'''
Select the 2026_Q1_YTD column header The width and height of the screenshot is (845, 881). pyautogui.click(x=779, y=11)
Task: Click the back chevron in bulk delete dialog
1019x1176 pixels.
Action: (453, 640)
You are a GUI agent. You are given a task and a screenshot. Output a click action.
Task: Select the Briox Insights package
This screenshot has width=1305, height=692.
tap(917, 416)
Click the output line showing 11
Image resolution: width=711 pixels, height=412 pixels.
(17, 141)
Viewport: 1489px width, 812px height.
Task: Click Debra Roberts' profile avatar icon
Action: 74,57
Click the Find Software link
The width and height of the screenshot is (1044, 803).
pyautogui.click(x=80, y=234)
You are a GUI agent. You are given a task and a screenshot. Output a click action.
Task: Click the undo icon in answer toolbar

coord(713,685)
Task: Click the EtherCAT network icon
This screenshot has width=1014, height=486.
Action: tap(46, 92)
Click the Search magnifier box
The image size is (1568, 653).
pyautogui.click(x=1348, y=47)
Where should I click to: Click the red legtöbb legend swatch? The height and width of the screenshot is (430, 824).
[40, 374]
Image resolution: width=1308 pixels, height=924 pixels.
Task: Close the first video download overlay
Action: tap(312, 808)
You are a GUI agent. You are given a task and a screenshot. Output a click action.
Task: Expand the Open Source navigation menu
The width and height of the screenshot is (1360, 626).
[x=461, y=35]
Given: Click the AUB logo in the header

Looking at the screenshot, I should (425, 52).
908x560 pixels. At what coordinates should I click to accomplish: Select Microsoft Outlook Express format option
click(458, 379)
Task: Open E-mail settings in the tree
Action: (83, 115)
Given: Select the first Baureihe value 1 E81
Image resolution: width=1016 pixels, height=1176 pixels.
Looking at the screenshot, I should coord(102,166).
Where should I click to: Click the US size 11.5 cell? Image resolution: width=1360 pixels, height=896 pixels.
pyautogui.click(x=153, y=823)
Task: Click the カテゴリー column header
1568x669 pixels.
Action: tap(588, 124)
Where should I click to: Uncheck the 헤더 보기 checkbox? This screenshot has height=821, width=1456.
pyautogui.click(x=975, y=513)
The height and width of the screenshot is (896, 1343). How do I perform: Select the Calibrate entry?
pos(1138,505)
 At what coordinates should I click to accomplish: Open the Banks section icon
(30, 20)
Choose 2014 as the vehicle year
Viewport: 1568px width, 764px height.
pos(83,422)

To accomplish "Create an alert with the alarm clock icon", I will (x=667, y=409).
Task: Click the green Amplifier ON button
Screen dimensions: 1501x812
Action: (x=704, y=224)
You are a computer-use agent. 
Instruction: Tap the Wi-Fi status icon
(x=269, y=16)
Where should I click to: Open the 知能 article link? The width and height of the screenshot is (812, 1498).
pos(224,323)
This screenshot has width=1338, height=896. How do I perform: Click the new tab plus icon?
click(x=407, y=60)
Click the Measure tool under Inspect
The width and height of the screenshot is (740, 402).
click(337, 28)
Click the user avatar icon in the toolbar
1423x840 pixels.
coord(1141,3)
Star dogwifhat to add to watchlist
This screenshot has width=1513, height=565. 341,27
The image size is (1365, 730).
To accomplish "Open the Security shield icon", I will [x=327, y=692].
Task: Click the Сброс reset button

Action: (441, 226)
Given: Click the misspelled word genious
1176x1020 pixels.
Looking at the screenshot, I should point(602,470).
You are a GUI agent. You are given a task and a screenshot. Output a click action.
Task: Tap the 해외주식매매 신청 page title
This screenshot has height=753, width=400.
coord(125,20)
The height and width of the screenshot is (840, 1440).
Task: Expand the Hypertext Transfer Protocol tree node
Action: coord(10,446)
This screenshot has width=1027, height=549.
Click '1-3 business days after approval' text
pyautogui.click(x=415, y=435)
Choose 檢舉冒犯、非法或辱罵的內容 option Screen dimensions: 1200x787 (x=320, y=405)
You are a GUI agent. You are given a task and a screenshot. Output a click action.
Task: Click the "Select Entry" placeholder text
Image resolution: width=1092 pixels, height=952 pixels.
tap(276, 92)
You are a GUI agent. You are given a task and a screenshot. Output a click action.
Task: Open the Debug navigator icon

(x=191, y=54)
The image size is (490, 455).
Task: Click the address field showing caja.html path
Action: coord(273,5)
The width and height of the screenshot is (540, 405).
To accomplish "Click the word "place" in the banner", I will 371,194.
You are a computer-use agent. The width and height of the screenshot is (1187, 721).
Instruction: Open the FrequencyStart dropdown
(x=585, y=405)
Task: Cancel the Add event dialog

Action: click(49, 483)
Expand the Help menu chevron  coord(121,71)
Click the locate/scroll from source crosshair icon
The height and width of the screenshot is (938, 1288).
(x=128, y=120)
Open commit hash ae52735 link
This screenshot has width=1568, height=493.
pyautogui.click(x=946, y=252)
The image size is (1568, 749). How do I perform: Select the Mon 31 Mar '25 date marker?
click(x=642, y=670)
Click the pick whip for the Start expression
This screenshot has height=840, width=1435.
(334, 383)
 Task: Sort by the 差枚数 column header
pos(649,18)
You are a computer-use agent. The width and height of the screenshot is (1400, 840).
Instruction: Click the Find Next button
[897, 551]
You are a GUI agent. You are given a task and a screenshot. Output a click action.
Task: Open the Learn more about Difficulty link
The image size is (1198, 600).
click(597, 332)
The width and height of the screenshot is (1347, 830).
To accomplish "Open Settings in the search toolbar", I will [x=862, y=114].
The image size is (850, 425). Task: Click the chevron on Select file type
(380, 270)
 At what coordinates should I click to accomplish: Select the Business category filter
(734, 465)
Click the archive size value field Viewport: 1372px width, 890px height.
'''
■ **REQUIRED TASK**:
Return the lines from the one containing "The width and height of the screenshot is (540, 405)." through the one containing "click(x=642, y=670)", inclusive, exactly as they appear.

■ **OUTPUT FOR THIS EXERCISE**:
The width and height of the screenshot is (540, 405).
To accomplish "Click the word "place" in the banner", I will 371,194.
You are a computer-use agent. The width and height of the screenshot is (1187, 721).
Instruction: Open the FrequencyStart dropdown
(x=585, y=405)
Task: Cancel the Add event dialog

Action: click(49, 483)
Expand the Help menu chevron  coord(121,71)
Click the locate/scroll from source crosshair icon
The height and width of the screenshot is (938, 1288).
(x=128, y=120)
Open commit hash ae52735 link
This screenshot has width=1568, height=493.
pyautogui.click(x=946, y=252)
The image size is (1568, 749). How do I perform: Select the Mon 31 Mar '25 date marker?
click(x=642, y=670)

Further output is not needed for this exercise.